Where does the word "computer" appear in the entries below? Copy each line that holds it.

Segment Start: Supplied records

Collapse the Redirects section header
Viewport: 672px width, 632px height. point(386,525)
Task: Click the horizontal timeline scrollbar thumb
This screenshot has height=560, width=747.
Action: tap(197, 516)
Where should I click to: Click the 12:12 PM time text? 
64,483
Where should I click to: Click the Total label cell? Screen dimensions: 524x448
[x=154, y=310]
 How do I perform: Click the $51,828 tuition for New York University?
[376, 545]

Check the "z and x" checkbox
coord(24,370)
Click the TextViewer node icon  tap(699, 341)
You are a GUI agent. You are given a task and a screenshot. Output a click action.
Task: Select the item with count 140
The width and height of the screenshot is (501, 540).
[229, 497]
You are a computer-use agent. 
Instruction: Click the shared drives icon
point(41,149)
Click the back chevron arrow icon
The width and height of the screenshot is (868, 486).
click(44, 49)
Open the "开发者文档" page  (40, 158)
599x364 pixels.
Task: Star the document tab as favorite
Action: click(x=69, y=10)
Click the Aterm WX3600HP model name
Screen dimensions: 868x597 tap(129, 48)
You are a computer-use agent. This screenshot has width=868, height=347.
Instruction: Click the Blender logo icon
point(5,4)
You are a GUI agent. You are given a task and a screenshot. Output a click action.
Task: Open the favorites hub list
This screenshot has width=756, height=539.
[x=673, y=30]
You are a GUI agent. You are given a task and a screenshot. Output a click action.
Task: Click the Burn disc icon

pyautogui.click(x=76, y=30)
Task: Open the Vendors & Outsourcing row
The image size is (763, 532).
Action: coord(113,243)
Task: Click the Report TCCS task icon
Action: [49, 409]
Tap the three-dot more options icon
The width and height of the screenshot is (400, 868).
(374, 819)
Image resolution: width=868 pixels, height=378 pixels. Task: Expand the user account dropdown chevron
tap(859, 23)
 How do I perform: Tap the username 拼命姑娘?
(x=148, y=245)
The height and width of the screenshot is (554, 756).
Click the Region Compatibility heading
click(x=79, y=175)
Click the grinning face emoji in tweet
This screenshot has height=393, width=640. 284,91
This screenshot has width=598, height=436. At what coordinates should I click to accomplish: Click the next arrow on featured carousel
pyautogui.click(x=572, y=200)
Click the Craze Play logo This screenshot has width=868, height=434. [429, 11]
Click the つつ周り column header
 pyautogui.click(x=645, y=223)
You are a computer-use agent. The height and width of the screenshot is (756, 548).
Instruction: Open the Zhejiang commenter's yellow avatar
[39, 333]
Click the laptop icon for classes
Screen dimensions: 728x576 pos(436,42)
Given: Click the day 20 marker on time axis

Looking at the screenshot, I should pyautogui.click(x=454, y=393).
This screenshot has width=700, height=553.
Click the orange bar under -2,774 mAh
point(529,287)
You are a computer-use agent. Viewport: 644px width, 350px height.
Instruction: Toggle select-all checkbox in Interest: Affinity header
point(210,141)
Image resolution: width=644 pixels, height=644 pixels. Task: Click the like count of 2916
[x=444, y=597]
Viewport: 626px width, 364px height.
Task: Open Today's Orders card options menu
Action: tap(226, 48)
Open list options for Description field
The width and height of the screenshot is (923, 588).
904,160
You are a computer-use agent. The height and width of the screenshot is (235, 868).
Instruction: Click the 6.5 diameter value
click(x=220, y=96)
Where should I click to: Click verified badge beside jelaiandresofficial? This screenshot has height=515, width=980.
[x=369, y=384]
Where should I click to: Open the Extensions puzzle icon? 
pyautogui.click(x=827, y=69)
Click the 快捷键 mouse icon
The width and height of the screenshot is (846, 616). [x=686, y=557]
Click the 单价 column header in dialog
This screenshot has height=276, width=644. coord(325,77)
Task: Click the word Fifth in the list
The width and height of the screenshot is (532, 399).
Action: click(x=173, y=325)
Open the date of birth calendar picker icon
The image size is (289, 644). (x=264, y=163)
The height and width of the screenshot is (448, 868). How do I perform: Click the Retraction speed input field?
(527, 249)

Segment End: Supplied records

[Result of this task]:
You are a computer-use agent. 
You are a computer-use agent. This screenshot has width=868, height=347.
You are a computer-use agent. The height and width of the screenshot is (756, 548).
You are a computer-use agent. Viewport: 644px width, 350px height.
You are a computer-use agent. The height and width of the screenshot is (235, 868).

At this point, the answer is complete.